We now turn our attention to the Apostles. Peter and John are brought before the Sanhedrin, ‘the church board’ of that time. This august body is severely rattled by the apostles’ bold proclamation of Christ and healing of a crippled beggar at the temple gate. In response to the Sanhedrin’s charges and full of the Holy Spirit, Peter let loose: “‘Rulers and leaders of the people, if we have been brought to trial today for helping a sick man, I’ll be completely frank with you – we have nothing to hide. By the name of Jesus Christ of Nazareth, the one you killed on the cross… by means of his name this man stands before you healthy and whole… Salvation comes no other way; no other name has been or will be given to us by which we can saved, only this one!’ (Acts 4:8-12/MSG). The clergy are transfixed by the apostles’ boldness and certainty. Their fascination deepens when they realized these two were ‘mere laymen’ with no formal education. “They warned them that they were on no account ever again to speak or teach in the name of Jesus. But Peter and John spoke right back, ‘As for us, there’s no question – we can’t keep quiet about what we have seen and heard!’” (v. 18-20). After prayer with their fellow-disciples, ‘the place where they were meeting trembled and shook. They were all filled with the Holy Spirit and continued to speak God’s Word with fearless confidence… The apostles gave powerful witness to the resurrection of the Master Jesus, and grace was on all of them…” (v. 31).
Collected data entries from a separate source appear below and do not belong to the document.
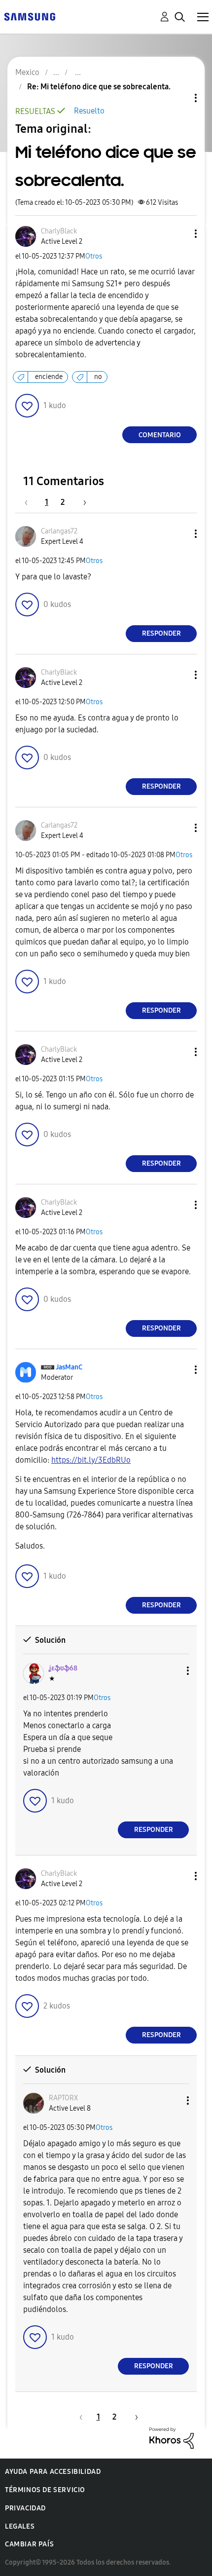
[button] (179, 233)
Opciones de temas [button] (179, 98)
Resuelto (89, 110)
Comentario (160, 435)
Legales (20, 2526)
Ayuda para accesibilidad (53, 2471)
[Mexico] (29, 16)
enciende (49, 377)
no (98, 377)
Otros (93, 256)
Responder (161, 633)
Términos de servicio (45, 2490)
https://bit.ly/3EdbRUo (91, 1460)
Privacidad (25, 2508)
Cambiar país (29, 2544)
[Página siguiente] (81, 502)
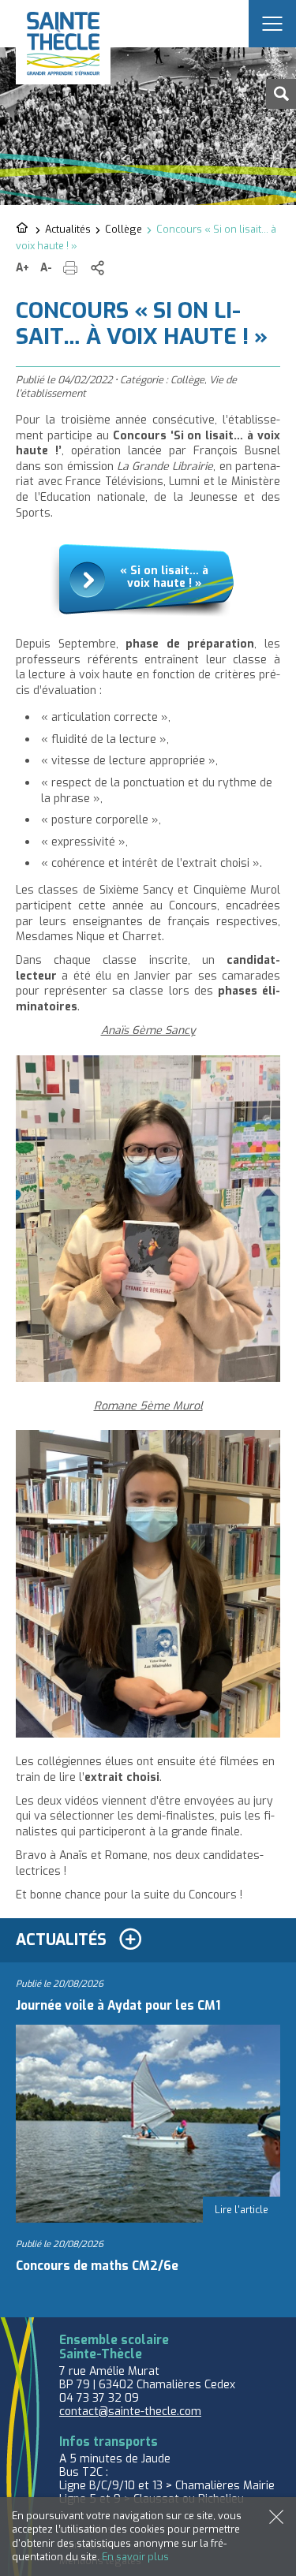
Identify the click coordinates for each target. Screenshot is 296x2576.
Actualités (68, 229)
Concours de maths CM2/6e (97, 2266)
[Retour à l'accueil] (23, 229)
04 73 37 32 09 (99, 2398)
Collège (123, 229)
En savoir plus (135, 2556)
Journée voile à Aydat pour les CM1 (118, 2006)
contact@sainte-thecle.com (130, 2411)
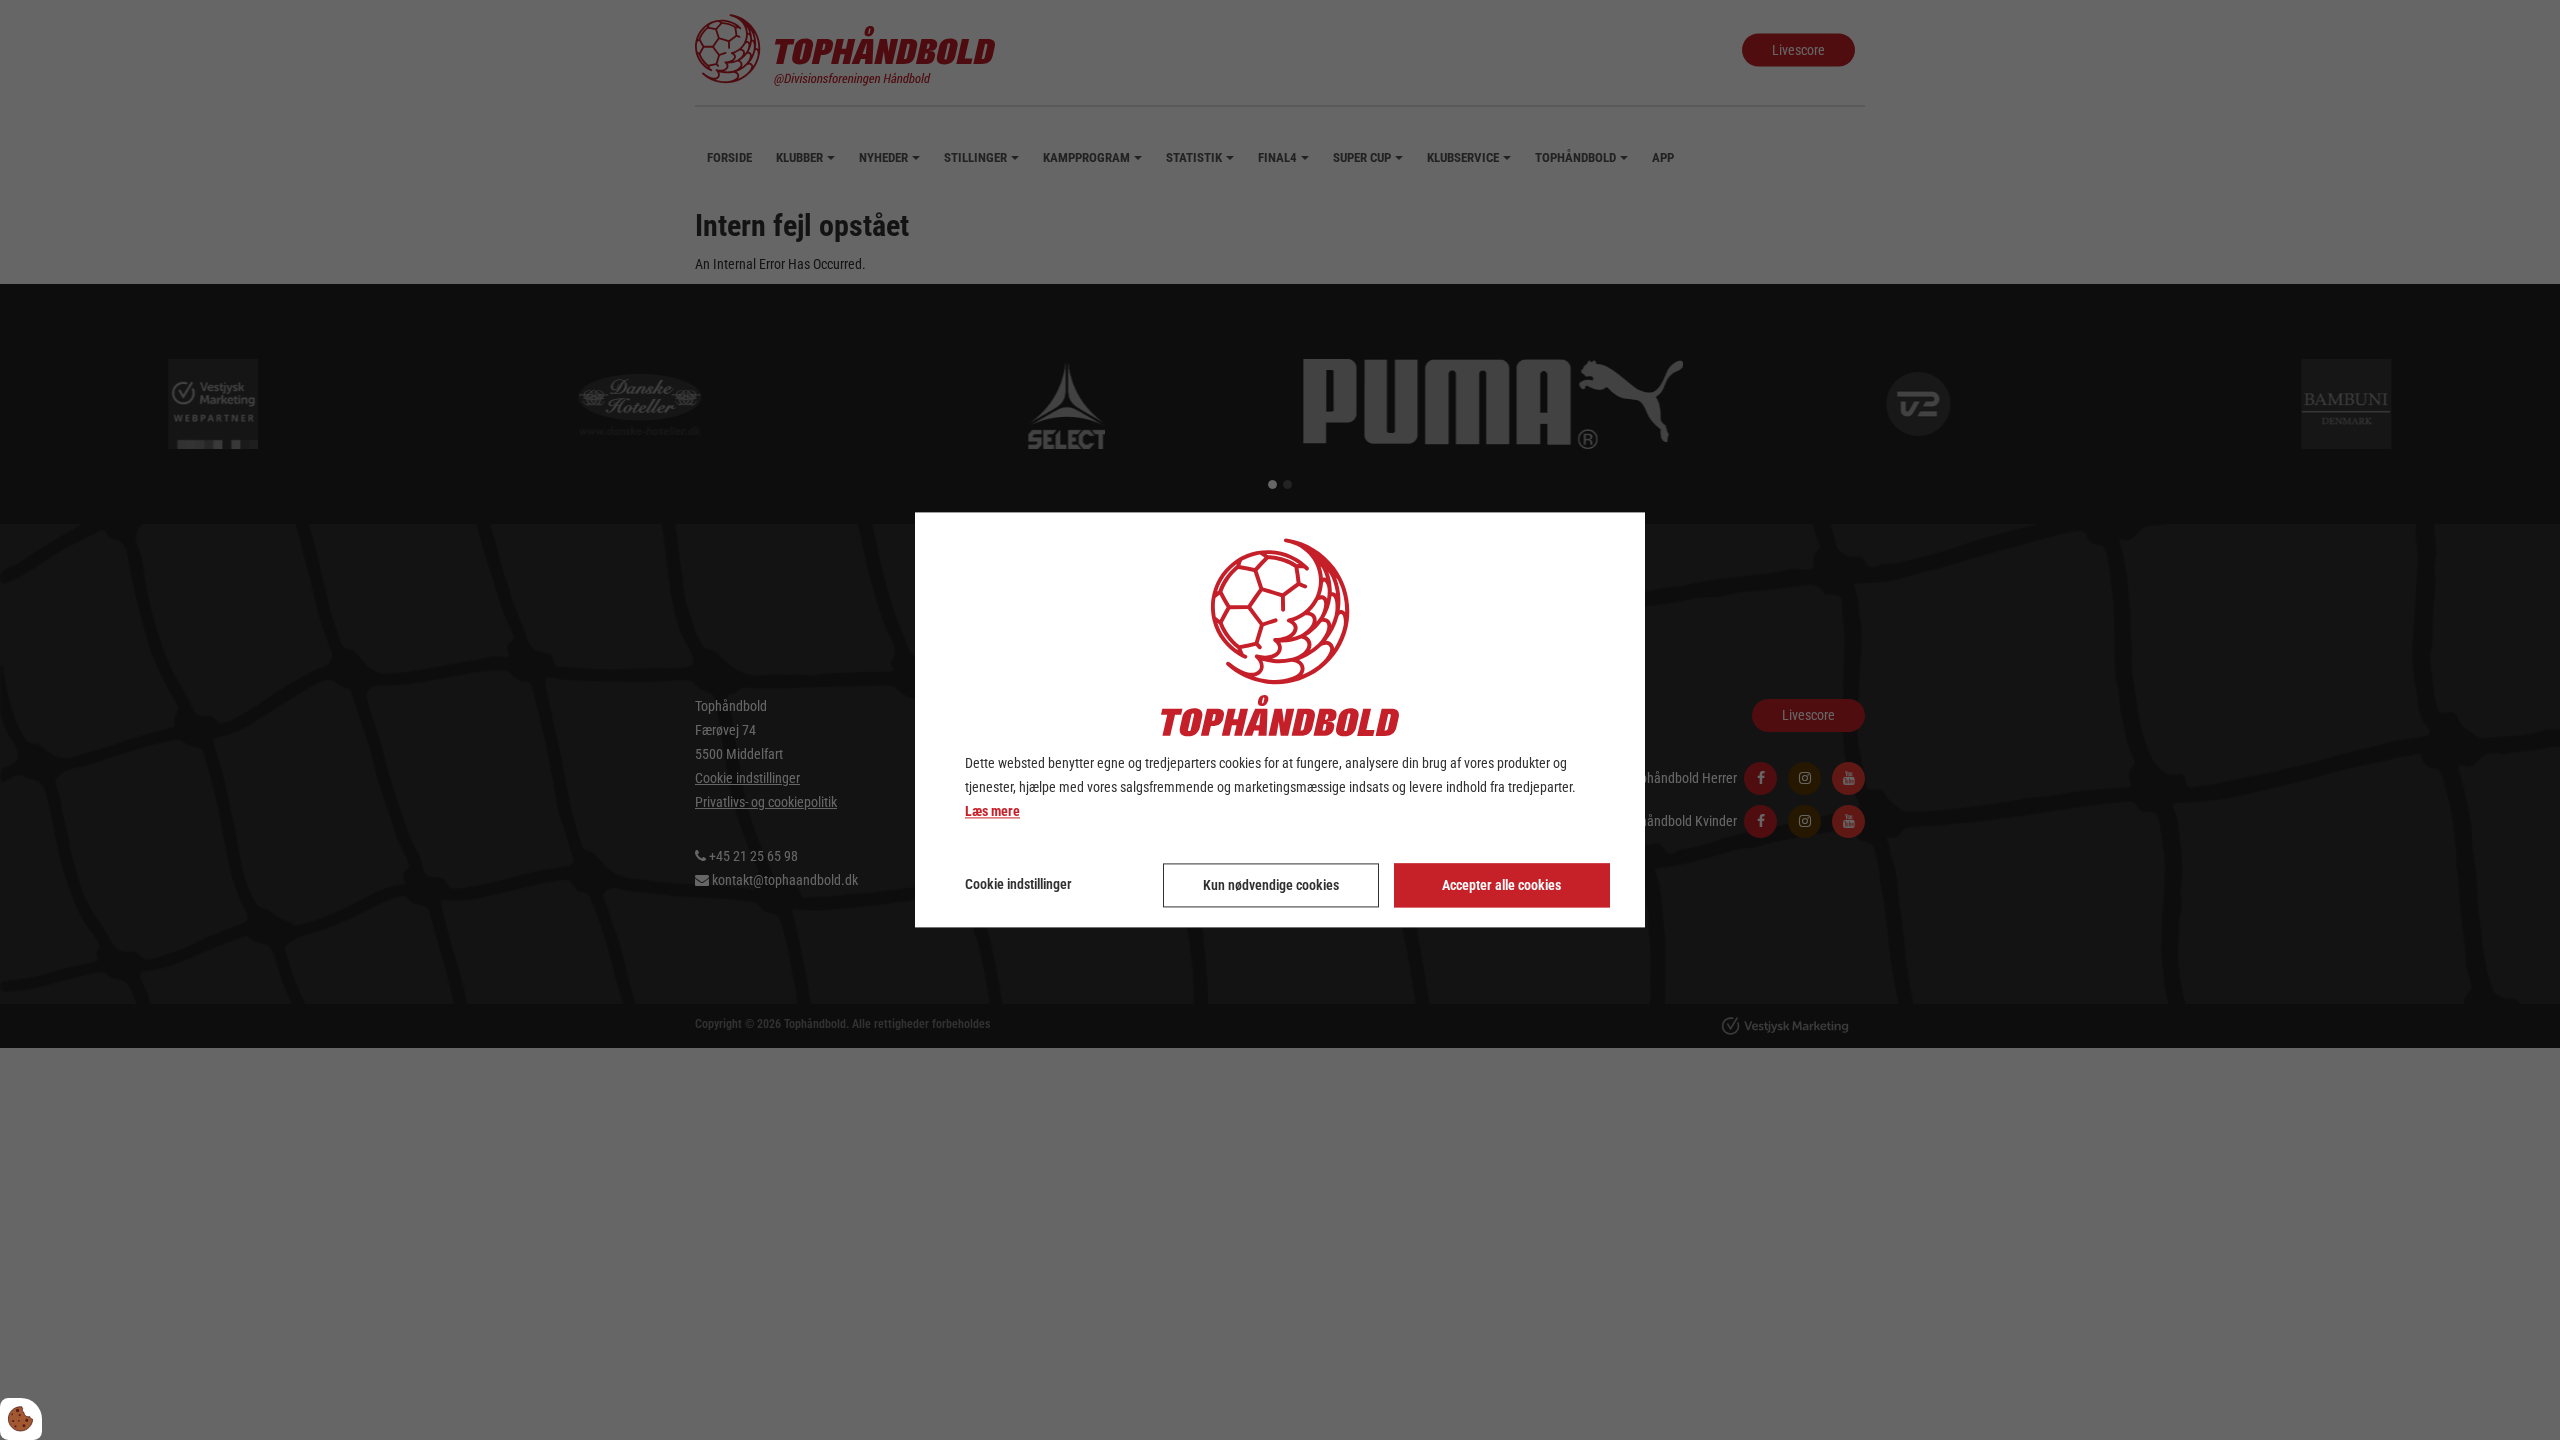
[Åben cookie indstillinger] (21, 1419)
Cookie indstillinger (1018, 885)
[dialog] (1280, 719)
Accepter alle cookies (1501, 886)
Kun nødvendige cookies (1271, 886)
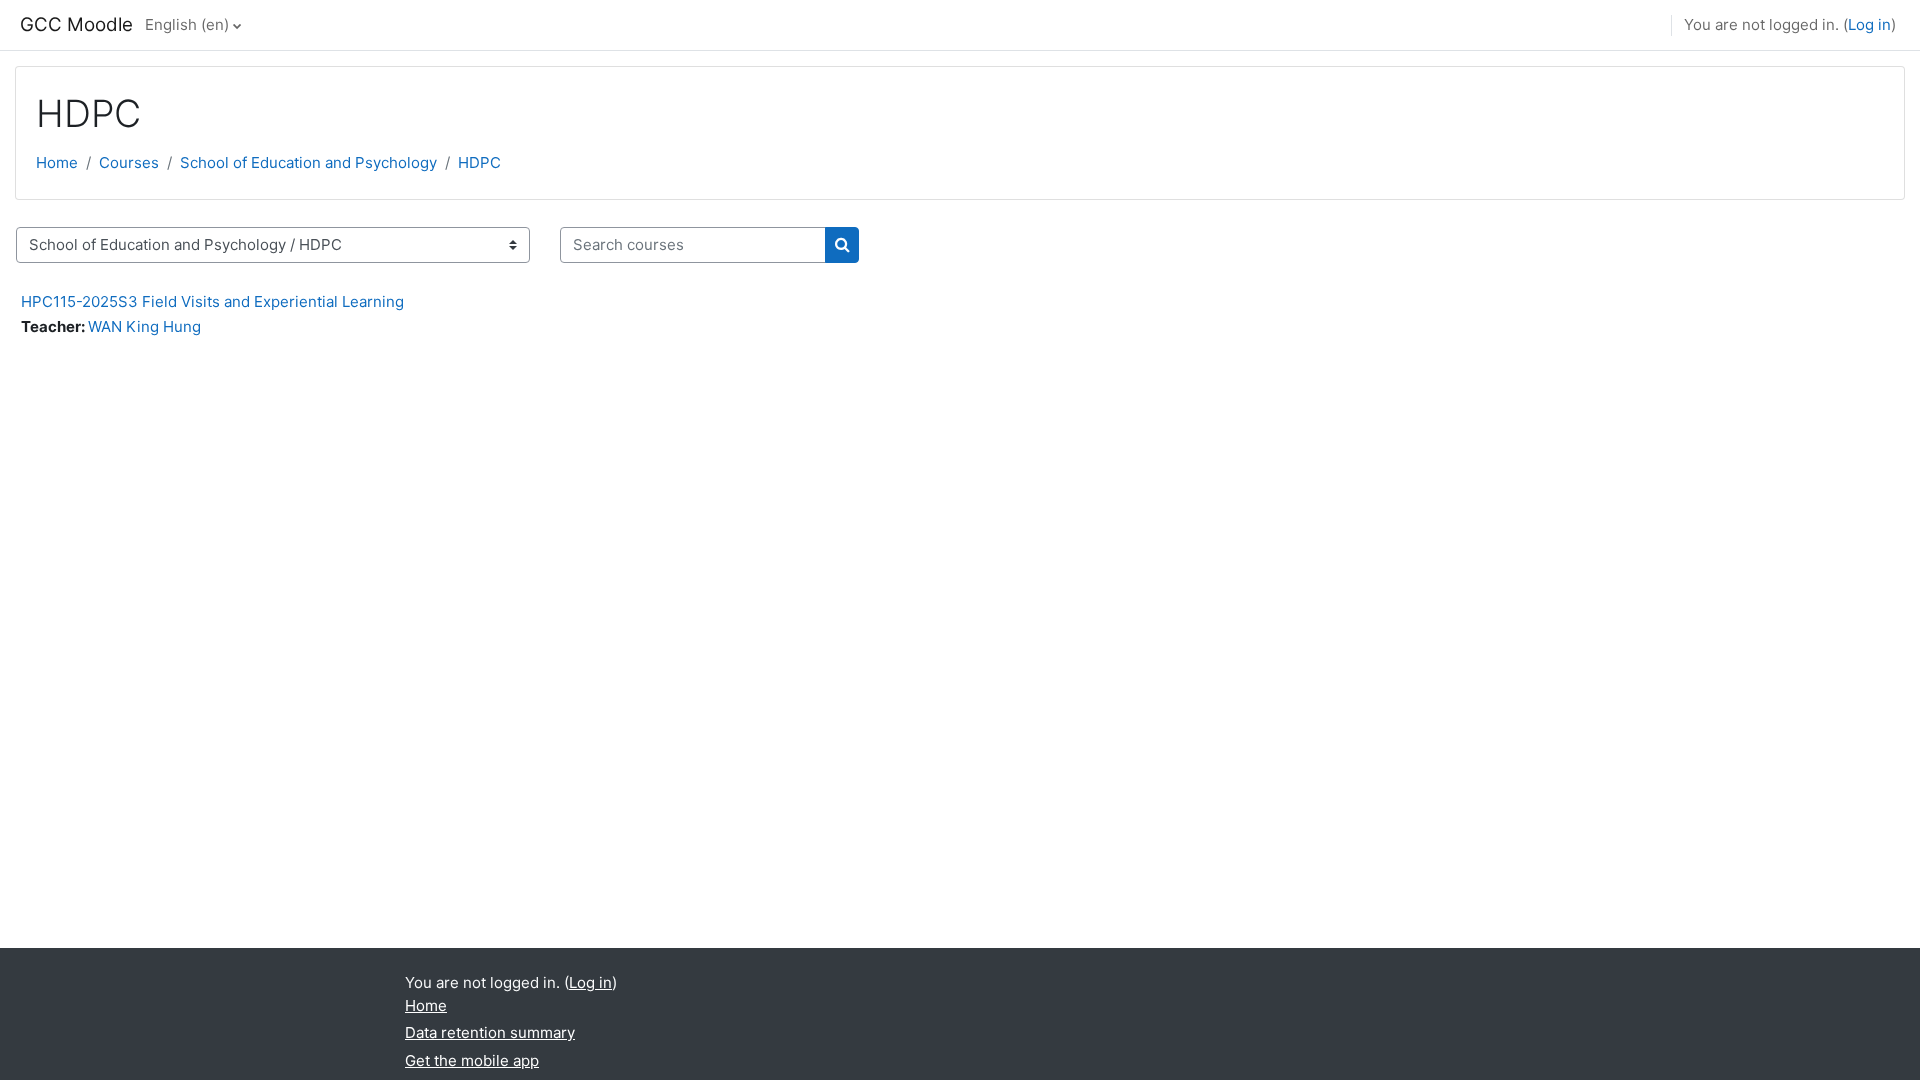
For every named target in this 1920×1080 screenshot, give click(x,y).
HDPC (479, 162)
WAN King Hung (144, 326)
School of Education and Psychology (308, 162)
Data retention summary (490, 1032)
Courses (129, 162)
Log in (1869, 24)
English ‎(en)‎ (187, 24)
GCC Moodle (76, 24)
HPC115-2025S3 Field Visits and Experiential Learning (212, 301)
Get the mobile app (472, 1060)
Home (57, 162)
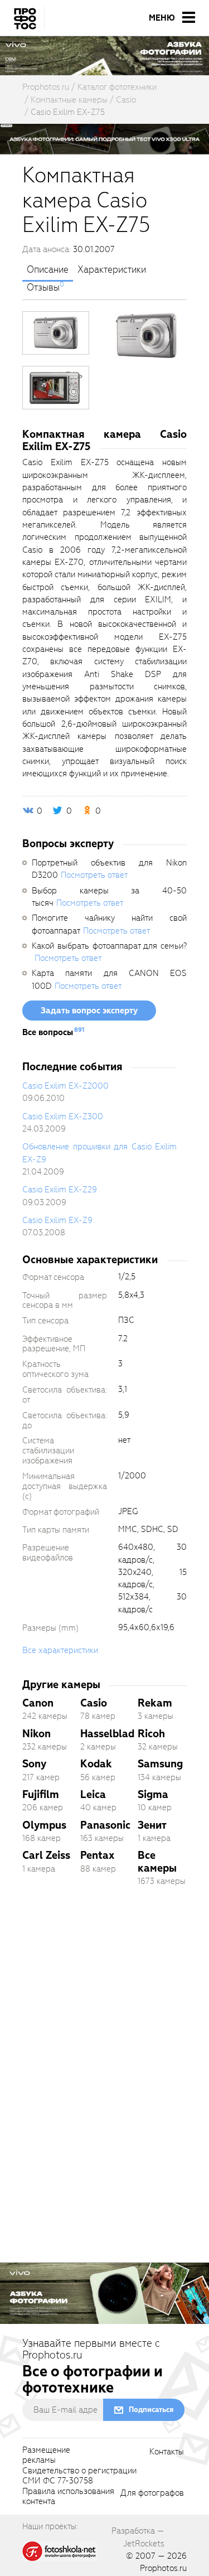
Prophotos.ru (163, 2568)
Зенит (152, 1825)
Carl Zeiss (46, 1855)
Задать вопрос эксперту (89, 1010)
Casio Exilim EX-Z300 (62, 1116)
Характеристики (111, 270)
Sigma (153, 1794)
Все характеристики (60, 1650)
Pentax (97, 1855)
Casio (93, 1703)
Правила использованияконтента (68, 2497)
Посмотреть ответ (94, 875)
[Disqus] (104, 2051)
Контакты (166, 2452)
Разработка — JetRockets (137, 2537)
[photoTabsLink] (55, 333)
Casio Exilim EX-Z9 (57, 1220)
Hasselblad (107, 1734)
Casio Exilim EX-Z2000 (65, 1085)
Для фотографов (152, 2493)
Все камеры (157, 1861)
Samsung (160, 1764)
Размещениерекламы (46, 2455)
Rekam (155, 1703)
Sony (34, 1764)
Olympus (44, 1825)
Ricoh (151, 1734)
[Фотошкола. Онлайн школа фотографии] (59, 2550)
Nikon (36, 1734)
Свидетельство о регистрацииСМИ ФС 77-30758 (79, 2476)
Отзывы (43, 288)
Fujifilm (40, 1794)
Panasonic (105, 1825)
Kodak (96, 1764)
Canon (38, 1703)
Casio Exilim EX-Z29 (59, 1189)
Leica (93, 1794)
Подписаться (151, 2409)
Back to the present. Many in the Body are concluding, against this backdrop of Acts, that a large majority of Western Christians have been ‘saved’ but manifest little, if anything, of the primitive Church’s assurance, confidence and joy in the Holy Spirit. How many of us can whole-heartedly sing ‘Blessed assurance, Jesus is mine! O what a foretaste of glory divine!?’

I recommend three remarkable scriptures as a kind of test-case. First Eph. 1:13-14, where the Apostle Paul is carried away with the saints’ ‘Spiritual Blessings in Christ’ (v. 3ff): ‘It’s in Christ that you, once you heard the truth and believed it (this Message of salvation), found your home free – signed, sealed, and delivered by the Holy Spirit. This signet from God is the first installment on what’s coming, a reminder that we’ll get everything God has planned for us, a praising and glorious life!’ (MSG). Second, 1 Jn. 5:13-15, where the Apostle John revels in the life of the Son, ‘My purpose in writing is simply this: that you who believe in God’s Son will will know beyond the shadow of a doubt that you have eternal life, the reality and not the illusion. And how bold and free we then become in his presence…’ (MSG). Third, 1 Pet. 1:8-9, ‘You (the persecuted believers of Asia Minor) love him, although you have not seen him, and you believe in him, although you do not now see him… you rejoice with a great and glorious joy which words cannot express because you are receiving the salvation of your souls…’ (GNB). C’mon, let’s be honest, where do we witness this today?? Give me an African-style worship any old day – even in dire poverty, believers express their joy in the Lord, their bodies moving and faces shining!) [1]

This is not mind-less enthusiasm. Take the example of Blaise Pascal, the 17th century French genius, mathematician, inventor (of a crude but working mechanical calculator in his time) and philosopher.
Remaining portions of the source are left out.